Василий Васильевич кушал. Один – а потому скромно. Самовар с обжигающим сбитнем, несколько ломтей ветчины и пара кусков убоины в миске с гречей да отдельная миска с хрусткой капустой, квашенной с брусникой и яблоками. Единственной богатой вещью на столе была свеча. Скрученная из разноцветного воска, с широким фитилем, она горела ярко, бесшумно и без запаха – в отличие от сальных свечей разного вида и сорта. Да и масляные лампы тоже воняли изрядно. Причем – даже не запаленные.

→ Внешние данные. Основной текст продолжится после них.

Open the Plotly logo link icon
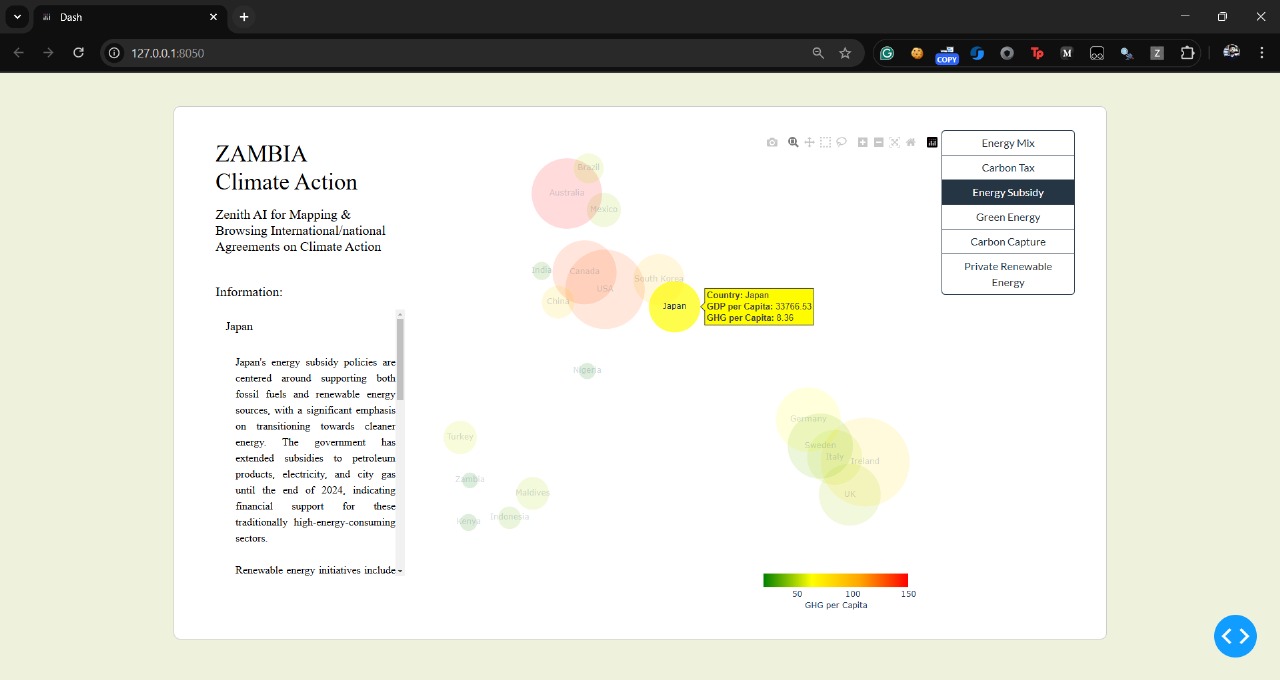 click(x=932, y=142)
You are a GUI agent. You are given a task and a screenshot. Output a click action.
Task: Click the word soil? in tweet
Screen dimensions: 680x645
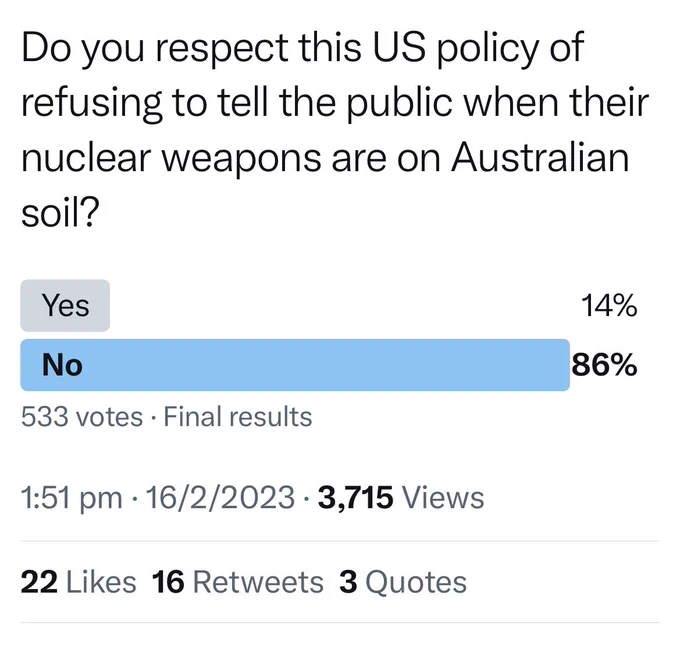pyautogui.click(x=60, y=213)
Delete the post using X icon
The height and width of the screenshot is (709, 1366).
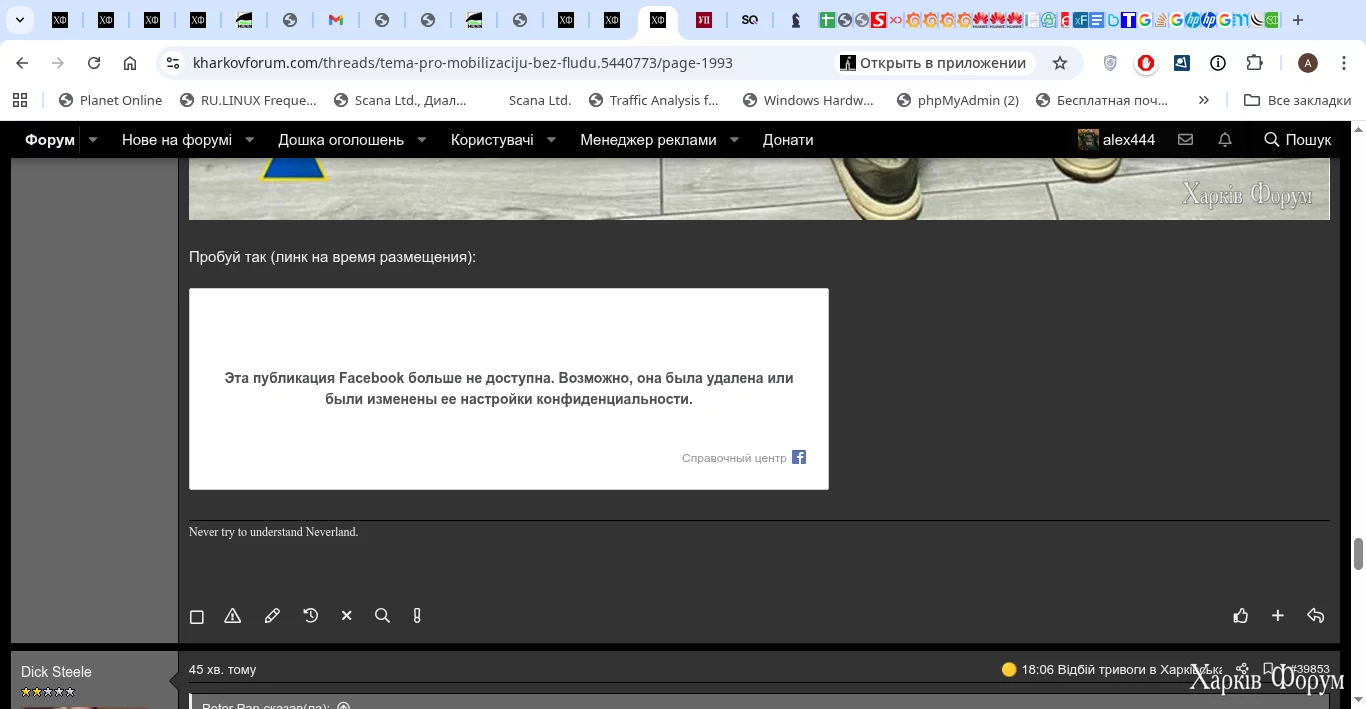pos(347,616)
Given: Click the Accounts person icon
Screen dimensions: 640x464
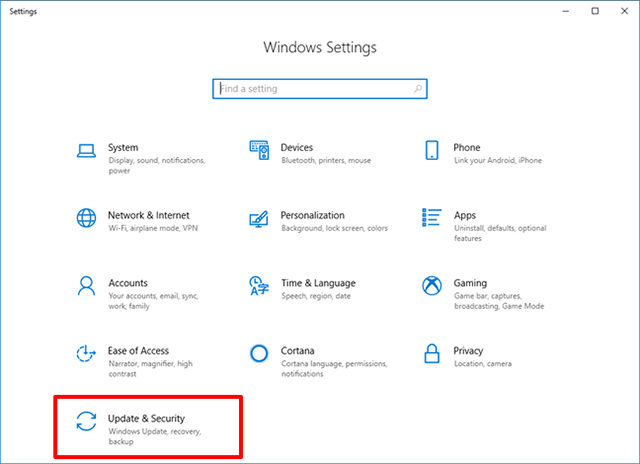Looking at the screenshot, I should (86, 285).
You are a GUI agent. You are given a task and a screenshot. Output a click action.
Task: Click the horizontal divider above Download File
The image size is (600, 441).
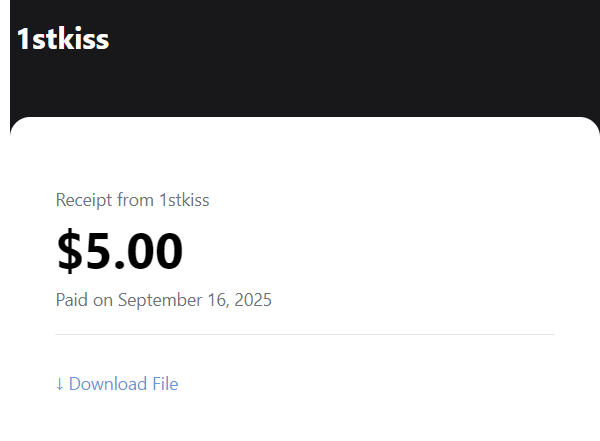(305, 334)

Открылась дверь, в горницу бесшумно вплыла княжна Анастасия Петровна. Увидев гостью, хозяин торопливо поднялся, улыбнулся, тепло обнял, прижал к себе, поцеловал:

– Вот уж радость так радость! Не ожидал.

– Слава светлоликой Ладе, хотя бы в постели великим князьям удается обойтись без помощи своей свиты, – тихо рассмеялась женщина. – Так что до рассвета я совершенно свободна.

– Ты голодна?

– Я кравчая, братик, ты забыл? Должна пробовать все блюда, предназначенные государыне. Не говори мне о еде, дай отдохнуть хотя бы один вечер!

– Вина? Меда? Настоек?

– Ты ешь, Васенька, – села на скамью княжна Шуйская. – Я токмо сбитенем погреюсь. Больно морозно ныне на улице.

– Какие новости при дворе? – вернулся к ужину князь Немой.

– Кудеяра нашего встретила ненароком, – налила она в деревянную мисочку горячего ароматного напитка. – И сей боярский сын с осторожностью вспугнутого из берлоги медведя спросил, не соглашусь ли я устроить Великой княгине свидание с князем Овчиной?

– Ого! – забыв о еде, дернул себя за бороду Василий Васильевич.

– И я вроде как не отказала, – так же невозмутимо и нежно ответила княжна.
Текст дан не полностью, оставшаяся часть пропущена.